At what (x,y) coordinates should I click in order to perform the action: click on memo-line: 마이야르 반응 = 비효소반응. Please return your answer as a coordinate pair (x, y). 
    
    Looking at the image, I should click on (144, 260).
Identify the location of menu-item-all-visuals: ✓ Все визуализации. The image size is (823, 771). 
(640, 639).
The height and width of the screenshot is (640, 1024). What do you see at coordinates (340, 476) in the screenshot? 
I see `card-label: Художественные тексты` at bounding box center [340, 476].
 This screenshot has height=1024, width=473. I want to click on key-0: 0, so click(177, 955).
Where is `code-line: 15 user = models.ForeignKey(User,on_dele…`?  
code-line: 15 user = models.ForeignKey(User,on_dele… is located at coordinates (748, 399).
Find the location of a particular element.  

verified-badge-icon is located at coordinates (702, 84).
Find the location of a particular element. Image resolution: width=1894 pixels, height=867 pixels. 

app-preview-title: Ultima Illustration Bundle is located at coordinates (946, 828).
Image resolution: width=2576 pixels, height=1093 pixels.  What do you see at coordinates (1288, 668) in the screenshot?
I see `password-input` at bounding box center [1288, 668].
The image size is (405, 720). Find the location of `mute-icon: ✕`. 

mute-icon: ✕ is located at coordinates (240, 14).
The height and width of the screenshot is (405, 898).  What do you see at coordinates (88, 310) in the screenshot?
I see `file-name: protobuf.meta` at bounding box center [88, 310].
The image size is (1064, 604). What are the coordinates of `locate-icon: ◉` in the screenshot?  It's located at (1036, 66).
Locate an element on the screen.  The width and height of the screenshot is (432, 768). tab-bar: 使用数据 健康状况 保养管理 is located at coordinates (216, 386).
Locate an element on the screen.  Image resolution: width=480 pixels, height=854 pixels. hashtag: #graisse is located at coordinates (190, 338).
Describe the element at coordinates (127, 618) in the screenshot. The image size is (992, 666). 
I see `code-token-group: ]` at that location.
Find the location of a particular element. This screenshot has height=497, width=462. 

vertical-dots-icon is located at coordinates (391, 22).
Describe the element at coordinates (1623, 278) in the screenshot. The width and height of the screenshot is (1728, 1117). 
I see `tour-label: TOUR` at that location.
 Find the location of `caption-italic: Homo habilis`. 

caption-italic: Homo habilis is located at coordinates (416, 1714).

- Work required -
Copy the entries above word for word, from the line containing "The height and width of the screenshot is (405, 898)." through the line containing "The image size is (1064, 604).", including both of those lines.

- Result for this exercise -
The height and width of the screenshot is (405, 898).  What do you see at coordinates (88, 310) in the screenshot?
I see `file-name: protobuf.meta` at bounding box center [88, 310].
The image size is (1064, 604). What are the coordinates of `locate-icon: ◉` in the screenshot?  It's located at (1036, 66).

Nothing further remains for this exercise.